```
clc;
close all;
for i=1:200
t(i)=(i-1)/40;
p(i)=10*cos(2*pi*t(i)/5-0.5)+7.0*cos(4*pi*t(i)/5-0.2)+2.0*cos(6.0*pi*t(i)/5-0.1)
end
figure(1)
plot(t,p)
xlabel(' t');
ylabel('p(t)');
title(' Time series plot');
figure(2)
a=fft(p);
plot(abs(a));
title(' amplitude')
for i=1:200
b(i)=real(a(i));
c(i)=imag(a(i));
d(i)=atan(-c(i)/b(i));
e(i)=sqrt(b(i)^2+c(i)^2);
end
print('Real part','\n',b);
print('Imaginary part','\n',c);
print('Phase angle','\n',d);
print('Amplitude','\n',e);
figure(3);
plot(d);
title(' Phase')
figure(4);
plot(t,b,t,c,'*');
title(' Real and Imaginary part(*)')
```

What is this code supposed to do? How is it not working?

Welcome there,

I would read up on the documentation for `print`

, because it should not be used like that. I think you want `fprintf`

.

Otherwise, as Jeremy said, we do not know what you expect the results to look like.

This code is for the plotting of responses to periodic loadings. It plots the first graph (i.e time vs loading) but the second graph when Fourier Transformation is used, doesn’t plot.

I’d print the output of the fft. Is it correct?

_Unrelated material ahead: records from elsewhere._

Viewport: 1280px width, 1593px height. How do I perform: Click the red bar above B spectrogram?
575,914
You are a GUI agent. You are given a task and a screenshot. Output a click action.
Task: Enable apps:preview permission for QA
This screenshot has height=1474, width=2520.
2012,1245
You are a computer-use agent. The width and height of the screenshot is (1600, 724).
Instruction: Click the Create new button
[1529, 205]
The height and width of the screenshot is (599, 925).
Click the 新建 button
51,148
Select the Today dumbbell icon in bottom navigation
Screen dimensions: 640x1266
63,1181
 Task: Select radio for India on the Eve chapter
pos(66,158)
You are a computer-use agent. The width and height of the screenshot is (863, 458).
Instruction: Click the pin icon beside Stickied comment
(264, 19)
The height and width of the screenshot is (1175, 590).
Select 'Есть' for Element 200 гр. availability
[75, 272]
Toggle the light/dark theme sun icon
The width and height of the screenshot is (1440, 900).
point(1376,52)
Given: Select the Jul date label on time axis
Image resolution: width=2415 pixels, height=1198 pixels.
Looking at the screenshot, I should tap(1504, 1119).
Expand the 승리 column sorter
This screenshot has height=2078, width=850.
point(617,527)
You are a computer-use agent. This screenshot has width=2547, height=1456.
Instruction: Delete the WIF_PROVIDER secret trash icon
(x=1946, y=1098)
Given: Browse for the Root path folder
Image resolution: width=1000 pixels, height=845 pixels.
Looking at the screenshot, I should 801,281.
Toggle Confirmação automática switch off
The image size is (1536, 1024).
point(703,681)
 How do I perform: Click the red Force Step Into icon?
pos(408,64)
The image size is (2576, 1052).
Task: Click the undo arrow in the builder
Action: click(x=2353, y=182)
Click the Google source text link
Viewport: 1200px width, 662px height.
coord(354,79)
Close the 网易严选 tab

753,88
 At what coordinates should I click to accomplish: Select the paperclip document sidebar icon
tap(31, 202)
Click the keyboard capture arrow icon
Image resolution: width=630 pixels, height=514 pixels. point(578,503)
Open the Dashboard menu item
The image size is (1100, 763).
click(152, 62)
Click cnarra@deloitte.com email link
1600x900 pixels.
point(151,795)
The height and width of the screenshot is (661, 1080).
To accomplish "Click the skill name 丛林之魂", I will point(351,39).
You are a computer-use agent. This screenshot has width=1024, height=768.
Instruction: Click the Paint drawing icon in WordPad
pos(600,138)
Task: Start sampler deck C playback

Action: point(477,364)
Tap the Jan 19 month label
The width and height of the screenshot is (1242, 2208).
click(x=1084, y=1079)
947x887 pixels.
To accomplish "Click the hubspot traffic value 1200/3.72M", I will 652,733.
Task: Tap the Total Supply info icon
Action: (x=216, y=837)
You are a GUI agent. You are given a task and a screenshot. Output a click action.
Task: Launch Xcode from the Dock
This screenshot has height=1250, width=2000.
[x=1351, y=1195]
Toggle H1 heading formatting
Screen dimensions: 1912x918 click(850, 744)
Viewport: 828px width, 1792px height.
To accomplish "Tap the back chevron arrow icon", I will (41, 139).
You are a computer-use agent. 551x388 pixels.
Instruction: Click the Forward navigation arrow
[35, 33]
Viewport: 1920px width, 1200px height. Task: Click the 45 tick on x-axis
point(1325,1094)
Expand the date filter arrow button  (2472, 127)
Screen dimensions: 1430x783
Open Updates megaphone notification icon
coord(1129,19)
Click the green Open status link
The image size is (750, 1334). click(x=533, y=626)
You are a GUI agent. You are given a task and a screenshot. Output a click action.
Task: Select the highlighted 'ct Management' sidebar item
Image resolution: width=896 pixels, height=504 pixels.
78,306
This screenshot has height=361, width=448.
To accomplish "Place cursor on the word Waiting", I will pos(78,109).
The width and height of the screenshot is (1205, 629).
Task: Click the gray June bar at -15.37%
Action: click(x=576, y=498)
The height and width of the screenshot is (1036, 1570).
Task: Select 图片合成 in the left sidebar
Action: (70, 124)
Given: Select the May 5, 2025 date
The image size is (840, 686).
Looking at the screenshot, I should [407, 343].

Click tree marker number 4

Yes. It is correct, taken from book.

Have you corrected the use of `print`

?

It would be helpful if you provided the error messages so we don’t have to guess, but I do agree that the `print`

function is wrong.

I’m not sure what you mean by

You checked the *output* of the fft function against a book?